→ Exercise input:

++++++++++

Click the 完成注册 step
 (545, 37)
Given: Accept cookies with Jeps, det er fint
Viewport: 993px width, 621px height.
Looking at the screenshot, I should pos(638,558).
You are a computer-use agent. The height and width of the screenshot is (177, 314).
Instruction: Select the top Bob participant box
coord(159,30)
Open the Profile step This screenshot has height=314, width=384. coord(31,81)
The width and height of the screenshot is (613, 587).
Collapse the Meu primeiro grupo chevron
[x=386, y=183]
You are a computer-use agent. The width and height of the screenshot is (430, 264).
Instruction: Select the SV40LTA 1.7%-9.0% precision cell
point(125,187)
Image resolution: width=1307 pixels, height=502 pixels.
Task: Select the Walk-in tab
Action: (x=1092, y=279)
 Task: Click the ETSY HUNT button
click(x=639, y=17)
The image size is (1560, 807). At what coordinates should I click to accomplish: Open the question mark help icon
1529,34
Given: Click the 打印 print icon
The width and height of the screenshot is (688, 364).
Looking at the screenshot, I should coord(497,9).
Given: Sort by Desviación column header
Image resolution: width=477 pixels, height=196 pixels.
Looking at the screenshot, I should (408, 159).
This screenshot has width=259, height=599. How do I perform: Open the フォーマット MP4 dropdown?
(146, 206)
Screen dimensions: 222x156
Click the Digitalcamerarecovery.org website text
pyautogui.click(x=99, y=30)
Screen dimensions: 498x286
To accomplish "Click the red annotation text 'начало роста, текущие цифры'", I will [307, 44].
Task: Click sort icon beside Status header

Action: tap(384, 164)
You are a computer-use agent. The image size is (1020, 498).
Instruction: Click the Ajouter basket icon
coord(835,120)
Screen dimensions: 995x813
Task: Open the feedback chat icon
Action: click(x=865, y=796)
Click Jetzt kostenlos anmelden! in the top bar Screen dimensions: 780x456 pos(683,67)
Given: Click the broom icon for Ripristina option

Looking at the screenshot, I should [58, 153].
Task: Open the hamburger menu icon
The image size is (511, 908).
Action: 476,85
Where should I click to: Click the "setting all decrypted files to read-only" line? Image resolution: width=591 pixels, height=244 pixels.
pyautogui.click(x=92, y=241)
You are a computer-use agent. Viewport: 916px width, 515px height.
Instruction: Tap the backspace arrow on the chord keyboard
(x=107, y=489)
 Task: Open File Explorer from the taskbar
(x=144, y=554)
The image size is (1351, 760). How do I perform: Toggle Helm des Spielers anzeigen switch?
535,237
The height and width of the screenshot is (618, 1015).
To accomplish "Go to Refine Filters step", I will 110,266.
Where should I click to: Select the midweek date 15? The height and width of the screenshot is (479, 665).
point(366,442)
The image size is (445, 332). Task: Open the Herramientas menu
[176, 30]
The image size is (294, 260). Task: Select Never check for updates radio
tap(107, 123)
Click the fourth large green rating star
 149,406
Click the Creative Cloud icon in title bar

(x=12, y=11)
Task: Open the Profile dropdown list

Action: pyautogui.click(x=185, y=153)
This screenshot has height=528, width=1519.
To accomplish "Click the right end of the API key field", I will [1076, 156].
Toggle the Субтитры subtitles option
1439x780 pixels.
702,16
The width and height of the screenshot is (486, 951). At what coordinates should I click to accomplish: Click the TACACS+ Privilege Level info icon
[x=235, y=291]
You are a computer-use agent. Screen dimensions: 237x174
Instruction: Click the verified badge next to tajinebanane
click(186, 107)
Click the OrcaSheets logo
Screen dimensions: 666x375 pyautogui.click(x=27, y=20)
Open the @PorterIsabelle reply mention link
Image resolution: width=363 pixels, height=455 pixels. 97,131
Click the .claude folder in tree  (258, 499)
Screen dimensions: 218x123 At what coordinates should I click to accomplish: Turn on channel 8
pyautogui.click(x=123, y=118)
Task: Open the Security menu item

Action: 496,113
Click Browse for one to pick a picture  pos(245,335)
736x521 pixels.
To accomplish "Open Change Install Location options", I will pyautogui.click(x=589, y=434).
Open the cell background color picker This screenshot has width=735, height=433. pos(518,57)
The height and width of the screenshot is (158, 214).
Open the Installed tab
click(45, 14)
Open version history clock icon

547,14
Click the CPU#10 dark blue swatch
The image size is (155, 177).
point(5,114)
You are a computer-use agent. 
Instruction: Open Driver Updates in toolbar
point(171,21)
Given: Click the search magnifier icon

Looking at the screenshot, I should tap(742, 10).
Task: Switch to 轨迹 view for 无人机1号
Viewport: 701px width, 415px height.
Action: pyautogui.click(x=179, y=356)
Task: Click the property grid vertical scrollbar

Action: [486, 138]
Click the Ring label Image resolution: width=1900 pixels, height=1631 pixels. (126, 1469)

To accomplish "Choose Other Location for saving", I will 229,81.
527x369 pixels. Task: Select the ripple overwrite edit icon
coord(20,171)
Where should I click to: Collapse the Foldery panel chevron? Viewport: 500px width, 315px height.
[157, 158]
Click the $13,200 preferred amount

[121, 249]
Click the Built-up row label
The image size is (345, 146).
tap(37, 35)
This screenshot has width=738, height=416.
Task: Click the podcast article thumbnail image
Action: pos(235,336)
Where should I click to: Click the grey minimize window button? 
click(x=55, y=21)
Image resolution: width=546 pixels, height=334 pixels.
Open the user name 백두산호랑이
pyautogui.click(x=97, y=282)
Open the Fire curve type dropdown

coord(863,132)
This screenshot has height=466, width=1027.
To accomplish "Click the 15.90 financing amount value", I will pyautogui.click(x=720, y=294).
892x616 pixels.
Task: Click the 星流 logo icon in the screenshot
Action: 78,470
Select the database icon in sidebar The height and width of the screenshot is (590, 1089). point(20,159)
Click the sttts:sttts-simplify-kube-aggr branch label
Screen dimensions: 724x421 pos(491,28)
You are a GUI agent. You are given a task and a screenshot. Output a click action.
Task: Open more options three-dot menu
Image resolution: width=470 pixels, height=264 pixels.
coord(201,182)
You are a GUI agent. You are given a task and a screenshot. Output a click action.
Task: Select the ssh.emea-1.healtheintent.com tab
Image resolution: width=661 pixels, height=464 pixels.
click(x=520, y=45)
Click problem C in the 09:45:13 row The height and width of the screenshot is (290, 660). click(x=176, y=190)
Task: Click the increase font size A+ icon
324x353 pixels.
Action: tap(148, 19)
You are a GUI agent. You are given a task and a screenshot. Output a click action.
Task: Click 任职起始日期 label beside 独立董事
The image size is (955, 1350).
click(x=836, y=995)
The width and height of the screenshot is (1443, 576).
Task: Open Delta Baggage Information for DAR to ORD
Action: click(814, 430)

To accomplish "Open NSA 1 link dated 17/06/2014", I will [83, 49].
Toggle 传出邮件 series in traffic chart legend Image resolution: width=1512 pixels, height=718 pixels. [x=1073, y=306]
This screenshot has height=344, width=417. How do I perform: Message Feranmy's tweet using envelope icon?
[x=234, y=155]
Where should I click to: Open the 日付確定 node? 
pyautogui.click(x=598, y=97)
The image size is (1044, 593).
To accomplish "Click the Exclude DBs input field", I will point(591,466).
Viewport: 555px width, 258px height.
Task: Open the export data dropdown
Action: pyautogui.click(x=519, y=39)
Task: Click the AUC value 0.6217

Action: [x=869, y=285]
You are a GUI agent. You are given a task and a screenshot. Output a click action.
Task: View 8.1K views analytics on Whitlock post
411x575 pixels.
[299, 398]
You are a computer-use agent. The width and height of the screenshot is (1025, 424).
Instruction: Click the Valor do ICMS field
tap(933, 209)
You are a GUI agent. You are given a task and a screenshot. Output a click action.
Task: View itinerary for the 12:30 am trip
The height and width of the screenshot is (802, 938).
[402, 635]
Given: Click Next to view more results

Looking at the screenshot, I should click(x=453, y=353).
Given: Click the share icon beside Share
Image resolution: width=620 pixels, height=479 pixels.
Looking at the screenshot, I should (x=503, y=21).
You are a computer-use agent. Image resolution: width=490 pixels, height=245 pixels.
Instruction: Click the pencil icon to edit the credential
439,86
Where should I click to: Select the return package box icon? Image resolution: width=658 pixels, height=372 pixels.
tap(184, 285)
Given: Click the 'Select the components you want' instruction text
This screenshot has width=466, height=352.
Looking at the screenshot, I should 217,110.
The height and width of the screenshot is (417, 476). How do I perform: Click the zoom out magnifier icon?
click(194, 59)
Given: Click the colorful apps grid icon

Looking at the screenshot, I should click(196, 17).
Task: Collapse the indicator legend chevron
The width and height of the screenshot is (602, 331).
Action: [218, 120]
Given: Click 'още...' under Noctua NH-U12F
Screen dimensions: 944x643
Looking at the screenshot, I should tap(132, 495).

++++++++++

Each line of the data in which the string "options" appears needs to be copied.

To accomplish "Open Change Install Location options", I will pyautogui.click(x=589, y=434).
Task: Open more options three-dot menu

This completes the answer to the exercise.